The next day the sea quieted, a gull landed on the ship, and Katie saw shoreline. She poked Brian and shouted, “Land! I’ll be seeing Da soon.”
Then a new fear stabbed. What if Da isn’t there? Or doesn’t recognize me so scrawny? Or doesn’t want me, once he knows what I’ve done.
But there he was, the same broad-shouldered, big-grinning, bear-hugging Da. Katie flew to him and melted in his hug.
“Och, child! You’re stick thin!” he said, plucking her up. “But I’d know you anywhere. And can this be Brian, a mere lad when I left, now almost a man? I want to thank you for caring for me daughter.”
“Are Boston streets truly paved with gold? Katie asked remembering what the boat woman told her.
“Nay,” said Da with a wink. “But I earn dollars on the docks where I work. I’ll show you on the way home….
Katie slipped into a seat. The sight of all that food turned her legs to water.
Da said, “God bless those we love in Ireland and out new land, and bless the food we eat.” He paused and added, “Thanks be for the bravery of Brian and the spunk of me Katie. I am full to bursting proud!”
Katie did not budge.
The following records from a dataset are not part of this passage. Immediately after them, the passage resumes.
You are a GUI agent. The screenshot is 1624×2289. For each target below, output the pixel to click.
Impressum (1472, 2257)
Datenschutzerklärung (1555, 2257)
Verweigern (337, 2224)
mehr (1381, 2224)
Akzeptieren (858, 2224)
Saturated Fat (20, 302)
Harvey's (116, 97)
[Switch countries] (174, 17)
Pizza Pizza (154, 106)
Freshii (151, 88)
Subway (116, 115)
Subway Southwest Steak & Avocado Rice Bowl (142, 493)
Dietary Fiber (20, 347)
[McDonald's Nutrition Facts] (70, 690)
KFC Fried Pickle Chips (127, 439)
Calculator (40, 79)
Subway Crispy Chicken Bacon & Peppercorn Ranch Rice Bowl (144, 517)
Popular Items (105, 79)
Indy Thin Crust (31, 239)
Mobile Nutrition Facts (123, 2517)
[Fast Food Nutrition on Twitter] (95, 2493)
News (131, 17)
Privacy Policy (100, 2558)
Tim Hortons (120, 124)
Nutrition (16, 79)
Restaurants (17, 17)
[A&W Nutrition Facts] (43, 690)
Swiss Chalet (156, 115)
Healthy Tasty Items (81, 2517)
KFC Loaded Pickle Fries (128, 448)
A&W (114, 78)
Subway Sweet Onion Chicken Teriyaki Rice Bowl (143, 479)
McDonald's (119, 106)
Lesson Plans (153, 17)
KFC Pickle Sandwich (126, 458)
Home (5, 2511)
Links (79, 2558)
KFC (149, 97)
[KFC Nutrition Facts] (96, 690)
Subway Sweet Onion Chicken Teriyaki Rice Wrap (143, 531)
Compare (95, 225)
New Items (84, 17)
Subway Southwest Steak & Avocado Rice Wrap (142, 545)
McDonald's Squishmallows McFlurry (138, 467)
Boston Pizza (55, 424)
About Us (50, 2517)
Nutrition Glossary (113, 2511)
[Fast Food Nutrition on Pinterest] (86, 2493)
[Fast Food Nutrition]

Her eyes were fixed on the mountain of mashed potatoes with onion bits, lashings of milk, and a knob of butter, just the way Mam used to make them.
“Child, you’re not eating,” Da said, concerned. “Is the food not to your liking?”
“Aye, ‘tis much to my liking,” Katie answered. “But I can’t eat.”
“Because I don’t deserve to, because of the wicked thing I said,” Katie confessed.
Then , in a tumble of tears, she told of the long-ago Sunday when she wished the potatoes away, and how everything awful happened after—how “the pratties got mushy and Grannie got sick, and Grand Da was so mad he sent me away.”
“Nay,” Katie’s da said, holding her heart-close. “Believe me, your words weren’t wicked. Nor can words make bad things happen. None of it was of your doing. The Famine was caused by a fungus. The fever, by disease. And Grand Da isn’t mad at you. He never was. “So eat, Katie lass, and know how big you are loved.”
Katie wiped her eyes and took a bite. It was powerful good. The relief she felt, knowing what happened wasn’t her fault, was like sun after rain. It filled her with warmth.